La campagna elettorale si è conclusa. Ora è il momento di lasciare spazio alle urne. Per Lecco, queste sono ore decisive in una competizione che ha preso il via mesi fa e che definirà il futuro amministrativo della città. Non ci sono seconde possibilità e nessun ulteriore confronto: il ballottaggio rappresenta l’ultima opportunità per i cittadini di scegliere chi avrà la responsabilità di guidare Palazzo Bovara fino al 2031.
Questa mattina, domenica 7 giugno 2026, alle 7, si sono aperte le votazioni per il secondo turno delle elezioni comunali, che vedono opposti Mauro Gattinoni e Filippo Boscagli. I due candidati si contenderanno la fascia tricolore in una competizione che riflette una tendenza consolidata nella storia politica di Lecco: il nome del sindaco viene sempre più spesso deciso solo al termine della sfida a due.
Il ballottaggio come costante nella storia politica lecchese
Con l’introduzione dell’elezione diretta del sindaco, il ricorso al ballottaggio è diventato una prassi per il capoluogo manzoniano. Solo in rare occasioni, infatti, gli elettori hanno assegnato la vittoria già al primo turno, premiando Lorenzo Bodega nel 2001, Antonella Faggi nel 2006 e Virginio Brivio nel 2010.
I cittadini potranno esprimere la loro scelta fino alle 23 di oggi e di nuovo domani, lunedì 8 giugno, dalle 7 alle 15. Subito dopo la chiusura delle urne, inizierà lo scrutinio per determinare il vincitore della corsa a Palazzo Bovara.
La scheda elettorale consegnata agli elettori riporterà esclusivamente i nomi dei due candidati sindaco e delle rispettive coalizioni. In questa fase, non è più possibile esprimere preferenze per i consiglieri comunali, la cui assegnazione è avvenuta durante il primo turno.
La sfida riparte dal vantaggio accumulato dal centrodestra due settimane fa.
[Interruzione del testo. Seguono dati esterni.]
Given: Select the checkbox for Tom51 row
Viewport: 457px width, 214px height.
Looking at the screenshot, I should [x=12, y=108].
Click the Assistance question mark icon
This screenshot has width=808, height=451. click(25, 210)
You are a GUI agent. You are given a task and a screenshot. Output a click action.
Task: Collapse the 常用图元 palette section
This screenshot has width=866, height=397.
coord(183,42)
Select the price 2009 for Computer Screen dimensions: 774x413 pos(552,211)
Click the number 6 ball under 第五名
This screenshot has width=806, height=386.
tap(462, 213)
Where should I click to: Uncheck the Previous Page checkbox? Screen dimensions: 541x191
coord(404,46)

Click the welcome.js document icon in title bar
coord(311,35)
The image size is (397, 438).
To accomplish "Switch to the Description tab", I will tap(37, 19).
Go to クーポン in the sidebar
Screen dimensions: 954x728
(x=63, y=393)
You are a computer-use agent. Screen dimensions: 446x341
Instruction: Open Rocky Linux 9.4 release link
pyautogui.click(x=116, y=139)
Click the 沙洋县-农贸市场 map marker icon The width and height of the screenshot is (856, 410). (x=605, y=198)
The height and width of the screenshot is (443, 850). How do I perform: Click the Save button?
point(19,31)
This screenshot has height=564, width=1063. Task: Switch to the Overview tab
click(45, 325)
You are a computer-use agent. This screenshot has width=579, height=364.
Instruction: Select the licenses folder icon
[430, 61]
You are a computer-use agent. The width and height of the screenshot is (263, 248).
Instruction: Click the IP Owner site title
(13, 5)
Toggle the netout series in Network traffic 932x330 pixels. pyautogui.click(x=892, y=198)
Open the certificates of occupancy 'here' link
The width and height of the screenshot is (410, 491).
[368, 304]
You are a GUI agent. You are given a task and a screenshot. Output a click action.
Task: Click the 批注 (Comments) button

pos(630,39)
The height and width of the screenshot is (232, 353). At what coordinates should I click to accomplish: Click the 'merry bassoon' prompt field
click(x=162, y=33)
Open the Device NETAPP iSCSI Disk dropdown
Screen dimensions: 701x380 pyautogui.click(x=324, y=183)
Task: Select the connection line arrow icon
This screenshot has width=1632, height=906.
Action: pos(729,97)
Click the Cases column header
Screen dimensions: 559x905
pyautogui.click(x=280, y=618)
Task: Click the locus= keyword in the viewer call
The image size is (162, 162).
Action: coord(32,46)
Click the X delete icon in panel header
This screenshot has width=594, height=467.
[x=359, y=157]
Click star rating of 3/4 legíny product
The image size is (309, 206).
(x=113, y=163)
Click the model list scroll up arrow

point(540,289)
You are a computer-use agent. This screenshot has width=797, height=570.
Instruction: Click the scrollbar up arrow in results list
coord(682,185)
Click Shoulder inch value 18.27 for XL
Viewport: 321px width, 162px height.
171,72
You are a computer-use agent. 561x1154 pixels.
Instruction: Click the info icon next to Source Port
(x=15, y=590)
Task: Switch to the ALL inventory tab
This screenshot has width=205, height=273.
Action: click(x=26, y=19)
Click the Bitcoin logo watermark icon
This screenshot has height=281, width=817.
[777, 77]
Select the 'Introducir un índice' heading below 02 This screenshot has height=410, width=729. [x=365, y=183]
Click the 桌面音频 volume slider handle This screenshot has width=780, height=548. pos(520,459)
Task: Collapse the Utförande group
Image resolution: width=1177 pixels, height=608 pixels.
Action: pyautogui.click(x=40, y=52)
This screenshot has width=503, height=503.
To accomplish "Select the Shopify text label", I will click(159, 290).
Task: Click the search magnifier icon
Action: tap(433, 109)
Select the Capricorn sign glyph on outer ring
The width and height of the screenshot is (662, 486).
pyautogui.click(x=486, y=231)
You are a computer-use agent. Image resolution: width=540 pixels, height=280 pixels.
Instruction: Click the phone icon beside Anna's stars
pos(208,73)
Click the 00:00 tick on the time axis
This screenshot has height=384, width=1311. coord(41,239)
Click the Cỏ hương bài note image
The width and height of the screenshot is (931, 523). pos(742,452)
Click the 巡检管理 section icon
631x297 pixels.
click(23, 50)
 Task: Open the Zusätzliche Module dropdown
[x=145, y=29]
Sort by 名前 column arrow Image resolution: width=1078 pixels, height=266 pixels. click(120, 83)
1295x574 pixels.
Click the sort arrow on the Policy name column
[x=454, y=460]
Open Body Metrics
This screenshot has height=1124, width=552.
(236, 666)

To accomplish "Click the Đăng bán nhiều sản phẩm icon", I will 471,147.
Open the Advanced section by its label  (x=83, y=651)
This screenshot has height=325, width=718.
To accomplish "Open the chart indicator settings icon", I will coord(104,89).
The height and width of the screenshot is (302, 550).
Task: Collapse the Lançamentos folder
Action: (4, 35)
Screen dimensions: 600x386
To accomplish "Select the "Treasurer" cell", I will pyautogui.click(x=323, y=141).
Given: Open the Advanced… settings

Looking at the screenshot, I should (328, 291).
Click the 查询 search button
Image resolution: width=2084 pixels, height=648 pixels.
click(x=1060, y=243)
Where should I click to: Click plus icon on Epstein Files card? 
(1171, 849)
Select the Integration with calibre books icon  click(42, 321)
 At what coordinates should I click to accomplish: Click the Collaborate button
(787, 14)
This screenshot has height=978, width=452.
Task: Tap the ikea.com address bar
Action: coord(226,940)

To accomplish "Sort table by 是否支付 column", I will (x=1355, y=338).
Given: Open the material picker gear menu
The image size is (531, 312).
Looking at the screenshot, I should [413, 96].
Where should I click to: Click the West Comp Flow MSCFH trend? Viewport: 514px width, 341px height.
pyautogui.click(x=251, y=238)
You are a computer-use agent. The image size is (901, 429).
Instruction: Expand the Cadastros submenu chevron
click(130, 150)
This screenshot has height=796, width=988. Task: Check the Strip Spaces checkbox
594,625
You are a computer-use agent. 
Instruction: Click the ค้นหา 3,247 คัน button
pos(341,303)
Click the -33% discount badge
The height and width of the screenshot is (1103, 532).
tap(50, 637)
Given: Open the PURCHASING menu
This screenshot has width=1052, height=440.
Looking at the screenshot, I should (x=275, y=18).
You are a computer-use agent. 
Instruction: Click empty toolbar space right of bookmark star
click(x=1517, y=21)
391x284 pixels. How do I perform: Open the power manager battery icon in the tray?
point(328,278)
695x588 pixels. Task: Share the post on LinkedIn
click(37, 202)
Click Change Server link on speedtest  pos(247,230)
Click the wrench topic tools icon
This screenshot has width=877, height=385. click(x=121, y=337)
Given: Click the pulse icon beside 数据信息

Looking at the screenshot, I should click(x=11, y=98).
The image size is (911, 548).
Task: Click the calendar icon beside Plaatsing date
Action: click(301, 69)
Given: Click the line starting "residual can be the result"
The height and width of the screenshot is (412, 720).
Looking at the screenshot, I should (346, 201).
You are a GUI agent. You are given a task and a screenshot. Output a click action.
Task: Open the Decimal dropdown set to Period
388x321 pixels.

Filippo Boscagli aveva infatti ottenuto 11.324 voti, pari al 48,65%, superando Mauro Gattinoni, fermo a 9.899 preferenze, corrispondenti al 42,53%. Gli altri candidati hanno raccolto consensi più contenuti: Mauro Fumagalli ha raggiunto il 5,19%, Francesca Losi l’1,89% e Giovanni Colombo l’1,74%.
Tuttavia, l’esperienza delle elezioni passate insegna che il risultato del primo turno non offre alcuna certezza. La partecipazione al voto sarà un fattore cruciale. Molta attenzione è rivolta all’affluenza, con osservatori e forze politiche consapevoli che la capacità di richiamare gli elettori alle urne potrebbe modificare gli equilibri emersi quindici giorni fa.
Nel 2020, il calo dell’affluenza superò i sette punti, e il risultato finale fu deciso da appena 31 schede a favore di Mauro Gattinoni.
Lo scorso fine settimana, hanno votato 23.662 cittadini sui 39.137 aventi diritto, per un’affluenza del 60,46%. Questo dato segna l’inizio dell’ultimo capitolo di questa corsa elettorale.
Tra oggi e domani, Lecco scriverà una nuova pagina della sua storia amministrativa. Al termine dello scrutinio, che inizierà domani subito dopo le 15, la città conoscerà il nome del sindaco chiamato a governarla fino al 2031, in una sfida che si preannuncia aperta fino all’ultima scheda.